**** Text segment ****
I loved Babylon 5 when it first aired. Yes, it was a cross of Lensmen and Lord of the Rings. Yes, it had something of the aesthetic of a saturday morning cartoon (technically, the special effects and make-up were superb, but the designs felt a little cartoony to me even then.) Yes, it sometimes chose to be stagey and dramatic, formal and artificial, but that worked with the material. Yes, it was occasionally amateurish, with something of a 1960s quality which was unexpected in the early 90s. Yes, J. Michael Straczynski’s dialogue could be predictable or cliche (but as Clive James said of Telly Savalas' performance in Kojak “[he] can make bad slang sound like good slang and good slang sound like lyric poetry” and that is the case with some of JMS’s excesses as performed by some of his better actors.)
****
== Requirement A ==
Extract from the Babylon 5 passage everything from "I loved Babylon" up to and including "his better actors.)".
== Requirement B ==
For each statement, answer yes or no according to the Babylon 5 passage, and quote the words that decide it: (i) The special effects and make-up were poor. (ii) The writer loved Babylon 5 when it first aired. (iii) The remark about Telly Savalas is attributed to Clive James.
== Requirement C ==
According to the Babylon 5 passage, which two works was the show a cross of?
The listing after this passage comes from a separate source.
**** Dataset records ****
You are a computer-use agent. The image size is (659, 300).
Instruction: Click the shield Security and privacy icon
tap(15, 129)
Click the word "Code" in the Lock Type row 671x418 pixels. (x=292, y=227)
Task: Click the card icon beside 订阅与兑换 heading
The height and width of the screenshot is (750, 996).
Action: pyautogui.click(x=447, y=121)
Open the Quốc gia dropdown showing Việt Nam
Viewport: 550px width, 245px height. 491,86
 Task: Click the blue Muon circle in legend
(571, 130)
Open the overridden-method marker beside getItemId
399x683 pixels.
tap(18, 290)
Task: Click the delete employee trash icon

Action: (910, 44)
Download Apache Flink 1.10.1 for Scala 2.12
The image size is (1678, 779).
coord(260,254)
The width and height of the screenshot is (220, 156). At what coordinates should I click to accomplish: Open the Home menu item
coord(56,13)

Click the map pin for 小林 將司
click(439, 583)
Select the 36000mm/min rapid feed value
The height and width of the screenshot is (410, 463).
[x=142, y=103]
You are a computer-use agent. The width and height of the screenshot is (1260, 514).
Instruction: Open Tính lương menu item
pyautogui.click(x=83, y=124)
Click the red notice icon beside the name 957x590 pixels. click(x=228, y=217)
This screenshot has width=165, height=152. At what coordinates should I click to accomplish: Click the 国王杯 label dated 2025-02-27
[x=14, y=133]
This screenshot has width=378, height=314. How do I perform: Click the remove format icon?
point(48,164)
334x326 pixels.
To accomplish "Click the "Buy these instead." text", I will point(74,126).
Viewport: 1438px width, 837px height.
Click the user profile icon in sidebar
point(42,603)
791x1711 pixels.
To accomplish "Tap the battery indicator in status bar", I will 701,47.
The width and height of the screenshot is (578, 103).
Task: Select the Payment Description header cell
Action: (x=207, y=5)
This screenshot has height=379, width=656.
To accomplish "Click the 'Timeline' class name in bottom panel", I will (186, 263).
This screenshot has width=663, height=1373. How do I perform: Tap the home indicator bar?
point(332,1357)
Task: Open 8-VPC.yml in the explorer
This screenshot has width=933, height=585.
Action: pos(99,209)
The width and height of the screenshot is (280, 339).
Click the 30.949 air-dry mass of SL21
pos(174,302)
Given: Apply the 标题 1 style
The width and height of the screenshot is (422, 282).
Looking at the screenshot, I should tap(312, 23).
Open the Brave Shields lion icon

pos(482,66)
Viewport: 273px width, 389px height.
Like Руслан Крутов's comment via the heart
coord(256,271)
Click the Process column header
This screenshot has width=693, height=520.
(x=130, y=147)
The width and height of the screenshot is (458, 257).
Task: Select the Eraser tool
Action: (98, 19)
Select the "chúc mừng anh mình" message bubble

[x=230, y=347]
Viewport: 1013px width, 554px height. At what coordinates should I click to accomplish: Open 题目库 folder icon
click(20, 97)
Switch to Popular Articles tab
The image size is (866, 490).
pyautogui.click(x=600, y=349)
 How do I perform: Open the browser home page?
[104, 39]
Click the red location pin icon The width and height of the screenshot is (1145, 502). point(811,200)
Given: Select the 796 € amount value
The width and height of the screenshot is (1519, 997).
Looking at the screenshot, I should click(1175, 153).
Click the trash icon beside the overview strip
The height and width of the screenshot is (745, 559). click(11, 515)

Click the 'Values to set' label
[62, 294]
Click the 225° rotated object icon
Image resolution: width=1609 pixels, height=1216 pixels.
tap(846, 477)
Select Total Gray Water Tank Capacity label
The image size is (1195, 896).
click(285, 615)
****
== Expected output A ==
I loved Babylon 5 when it first aired. Yes, it was a cross of Lensmen and Lord of the Rings. Yes, it had something of the aesthetic of a saturday morning cartoon (technically, the special effects and make-up were superb, but the designs felt a little cartoony to me even then.) Yes, it sometimes chose to be stagey and dramatic, formal and artificial, but that worked with the material. Yes, it was occasionally amateurish, with something of a 1960s quality which was unexpected in the early 90s. Yes, J. Michael Straczynski’s dialogue could be predictable or cliche (but as Clive James said of Telly Savalas' performance in Kojak “[he] can make bad slang sound like good slang and good slang sound like lyric poetry” and that is the case with some of JMS’s excesses as performed by some of his better actors.)

== Expected output B ==
(i) No: "technically, the special effects and make-up were superb"
(ii) Yes: "I loved Babylon 5 when it first aired."
(iii) Yes: "as Clive James said of Telly Savalas' performance in Kojak"

== Expected output C ==
Lensmen and Lord of the Rings.